From Killing Us Softly 4 |
Women of color are almost nonexistent in magazine advertising, but when they do appear, it's usually alongside some other qualifier that marks non-whiteness as exotic or primitive. There are two definitions of womanhood being constructed here: in ads, white women are domestic, nurturing masters of the angel/whore dichotomy while women of color are wild, untamed, exotic landscapes ripe for "conquering."
Differentiating the roles of white women and women of color isn't just an advertising thing, obviously; it's echoed throughout media and our culture as a whole. It's a part of the greater epidemic of what's pretty much white supremacy. KJ Ward over at Black Girl Dangerous calls out Hollywood's obsession with white history and the tendency of media in general to completely ignore POC stories in favor of white ones.
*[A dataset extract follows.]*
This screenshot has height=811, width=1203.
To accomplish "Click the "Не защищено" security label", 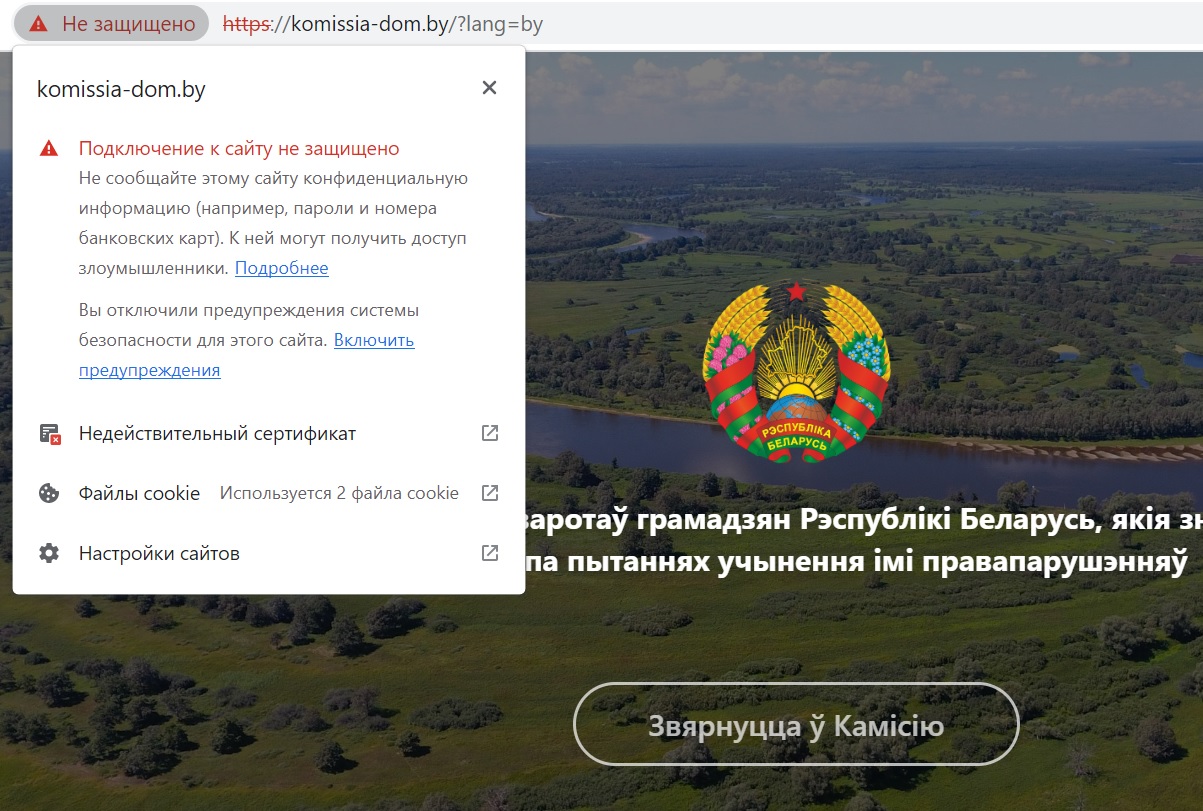I will pos(128,24).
As if there simply isn't history-- or do they mean interesting/worthy/meaningful history?-- that isn't about medieval white Europe (or "retro" white people in America).
If that isn't some seriously colonialist mental gymnastics, I don't know what is.
One of the problems with depicting white people as the norm in media is that it forces everyone else--including POC-- to relate to their stories, while white people never have to even think about relating to POC. White history becomes just "history." White women become just "women." So representing any kind of specifically POC feature-- natural hair, for example-- takes the form of a superficial stereotype.
By drowning out POC representation with white representation, we wind up with things like that really, really racist ad.